Task item
Copy, exactly as written, the lines that begin at the one containing "Screen dimensions: 677x481" and end at the one containing "The width and". Skip any pictures in the data below.

Excerpted data

-=-=-

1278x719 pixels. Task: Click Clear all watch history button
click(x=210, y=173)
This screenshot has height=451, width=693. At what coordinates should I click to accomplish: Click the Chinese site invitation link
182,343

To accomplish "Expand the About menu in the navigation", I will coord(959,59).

-=-=-

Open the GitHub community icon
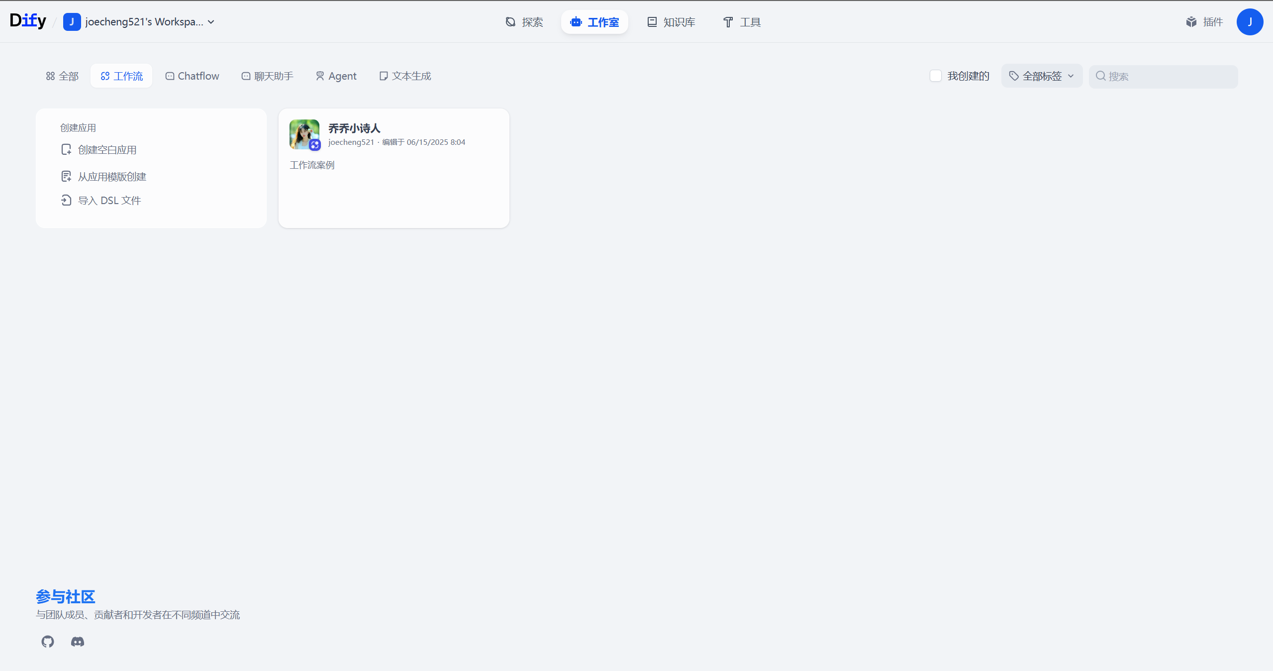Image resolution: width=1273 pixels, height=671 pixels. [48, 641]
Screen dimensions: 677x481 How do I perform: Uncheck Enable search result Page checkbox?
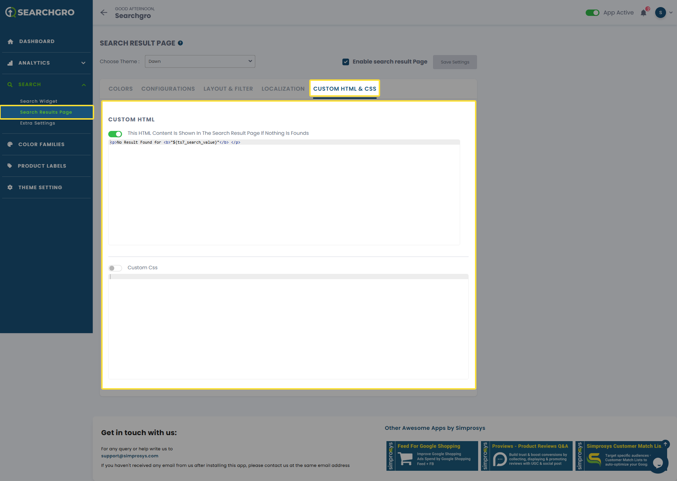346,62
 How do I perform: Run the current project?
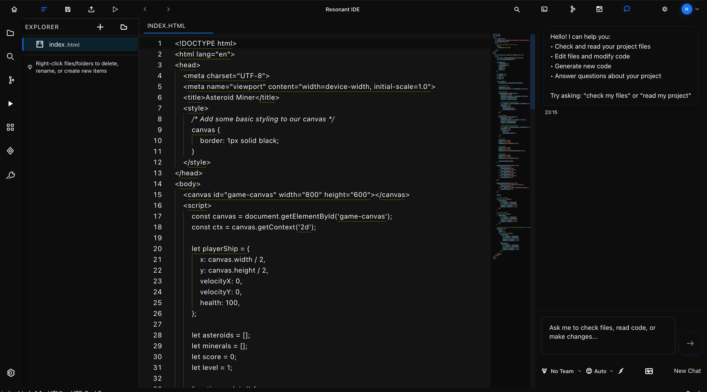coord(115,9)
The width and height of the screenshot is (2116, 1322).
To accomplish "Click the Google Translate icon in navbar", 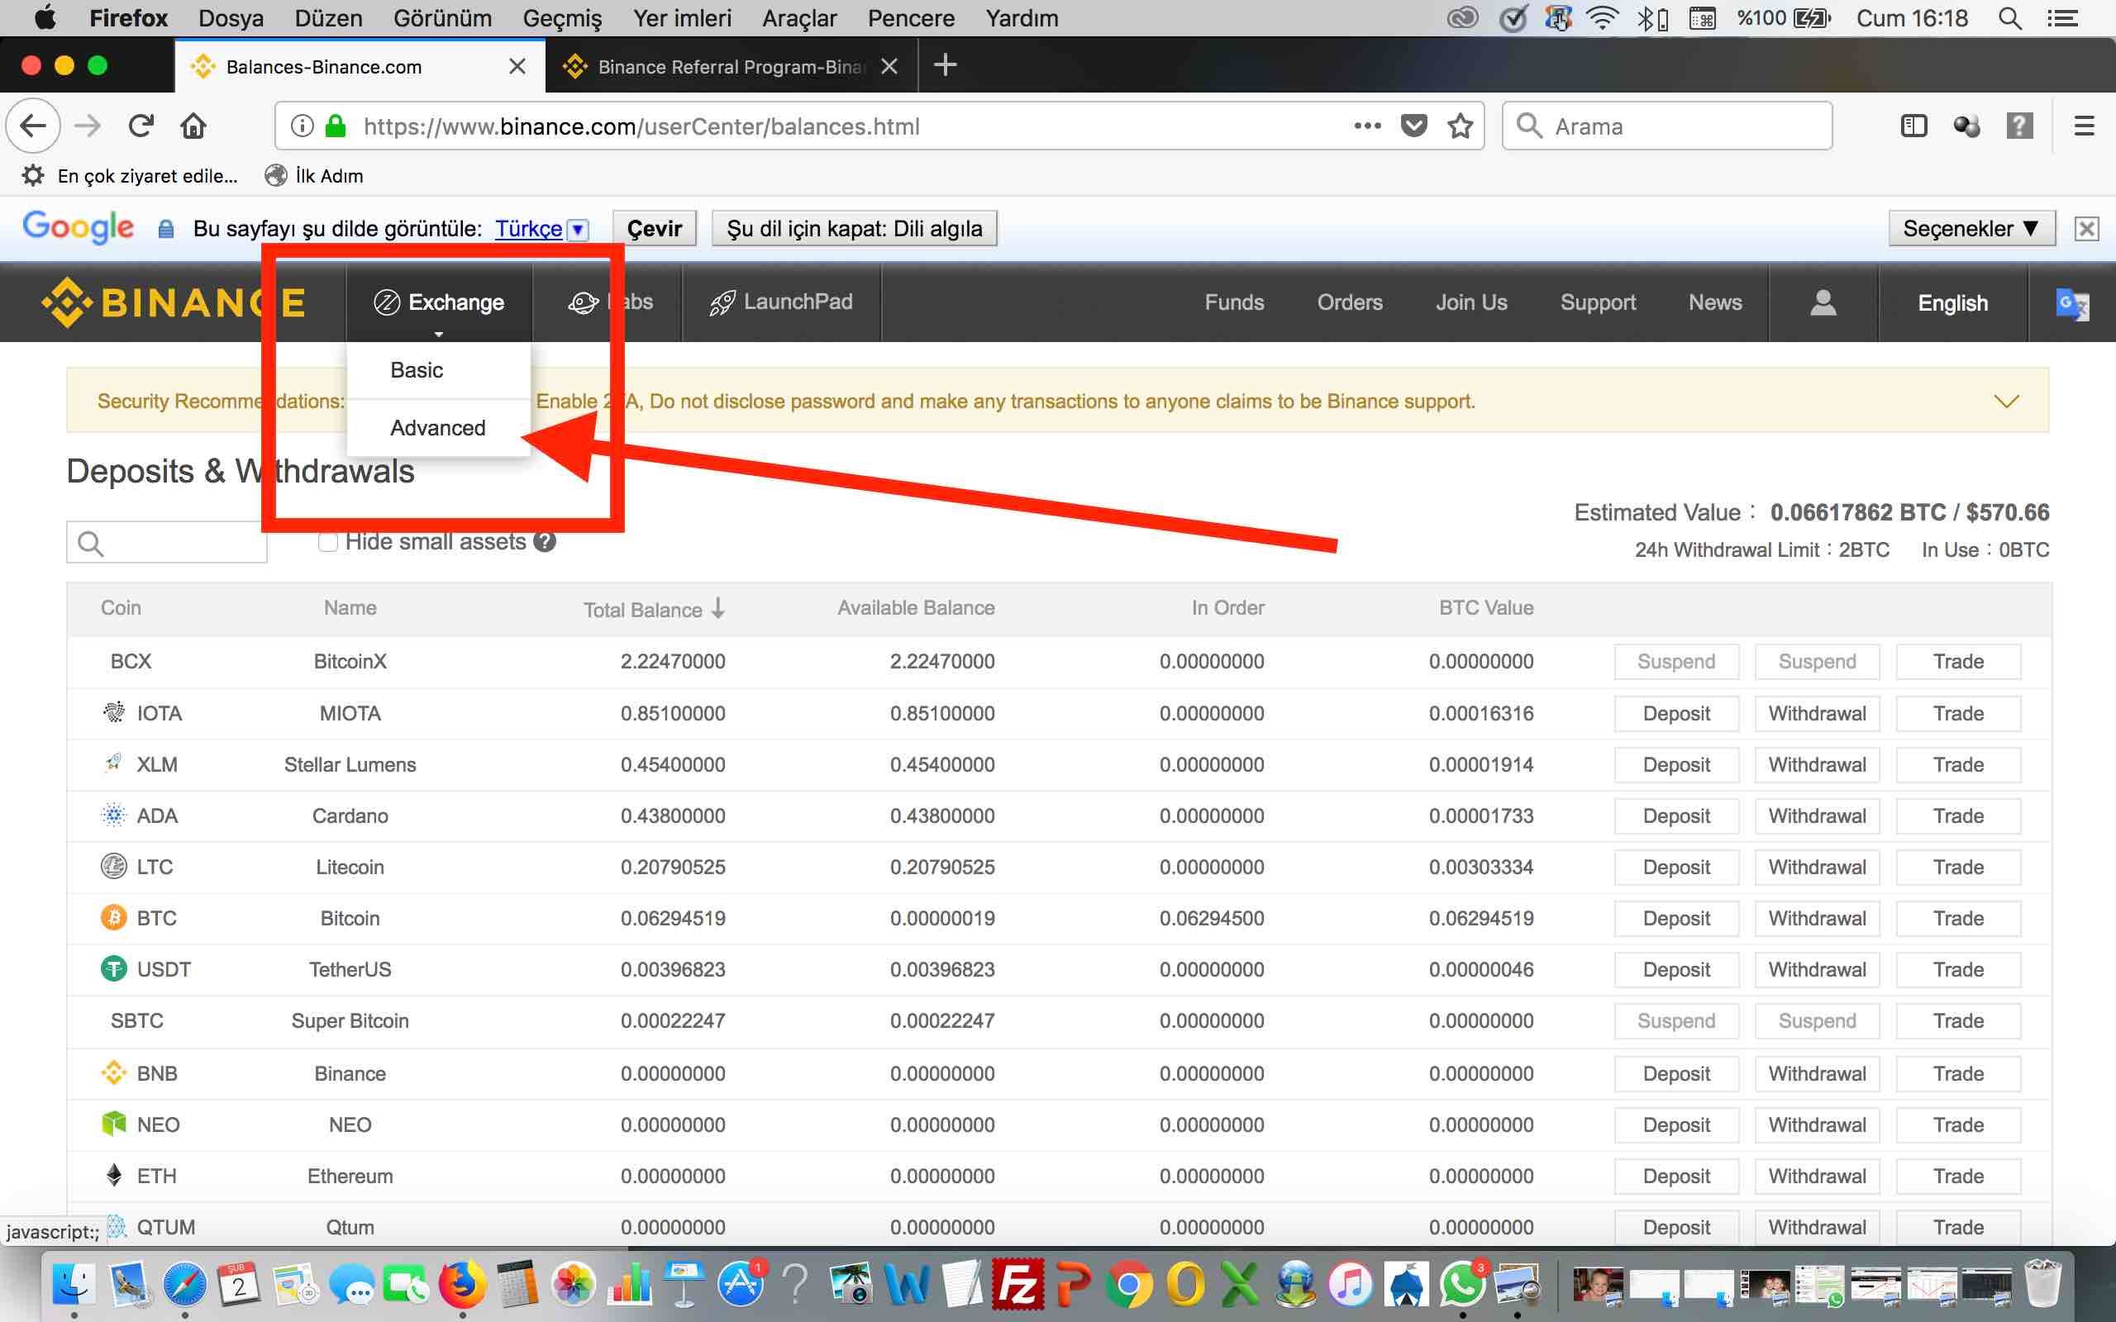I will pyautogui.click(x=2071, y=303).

-=-=-

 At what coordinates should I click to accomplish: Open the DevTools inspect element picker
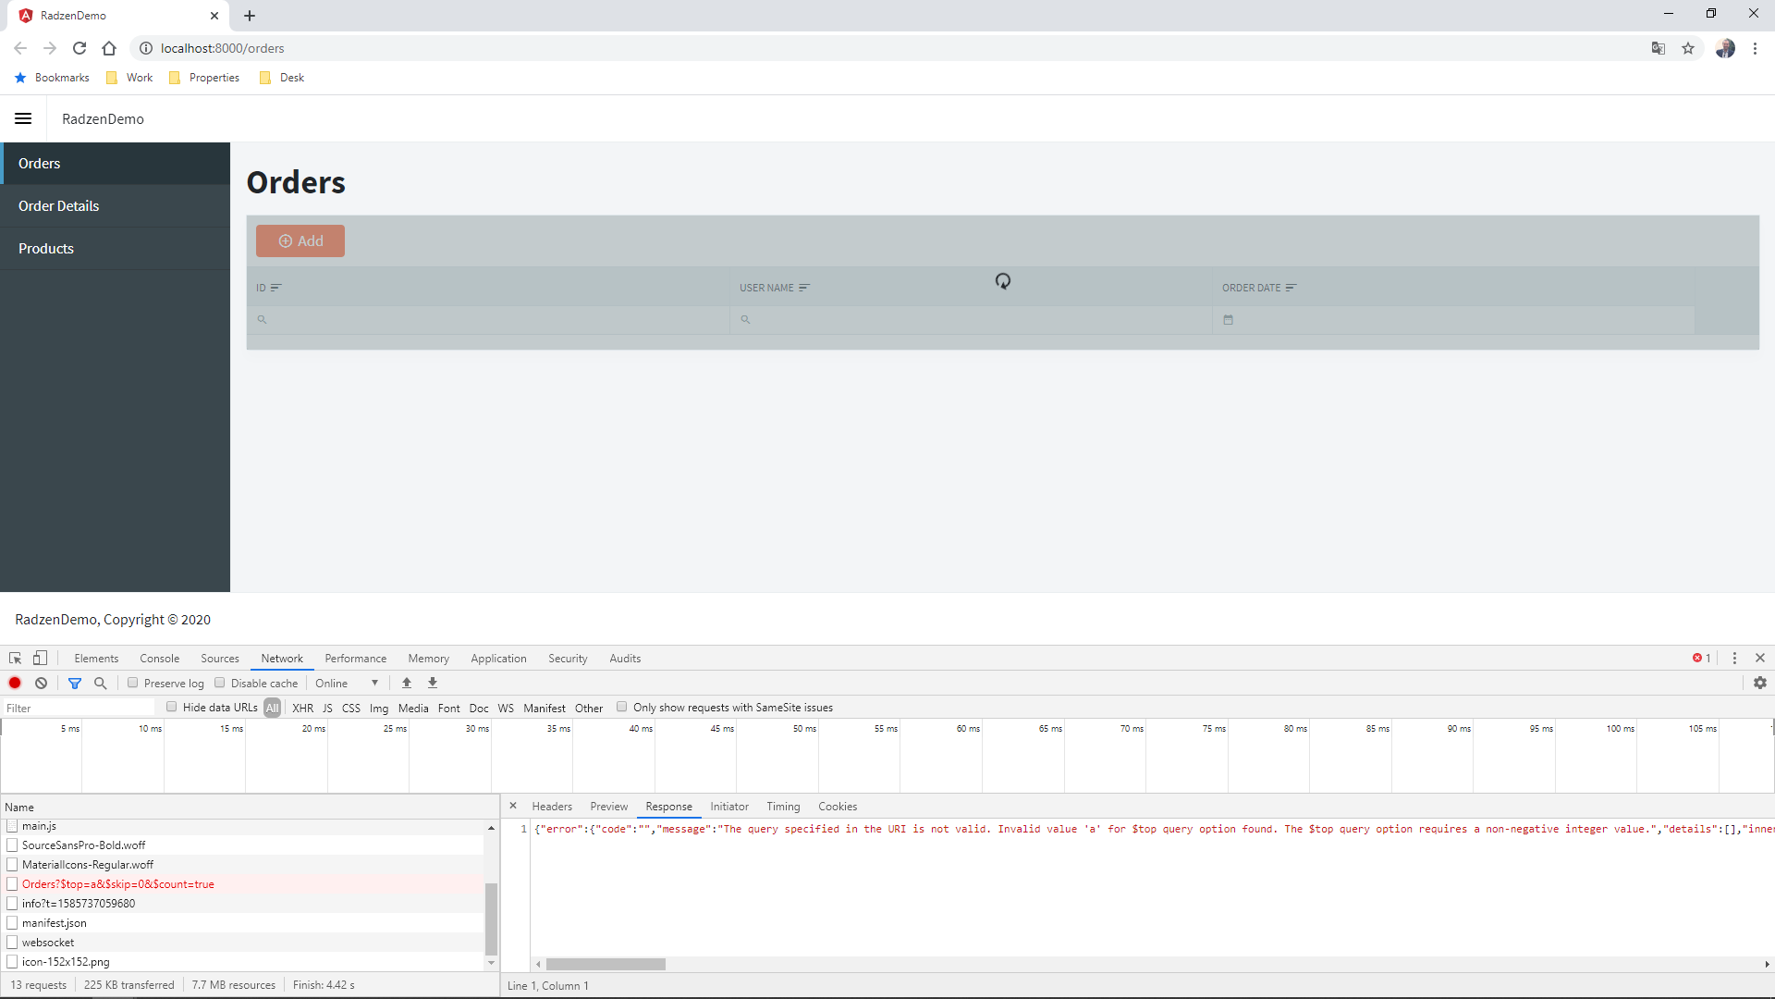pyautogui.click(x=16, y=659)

-=-=-

Answer for the task
Screen dimensions: 677x481 How do I perform: Uncheck Enable search result Page checkbox?
346,62
 How do I perform: Run the current project?
coord(115,9)
The width and height of the screenshot is (2116, 1322).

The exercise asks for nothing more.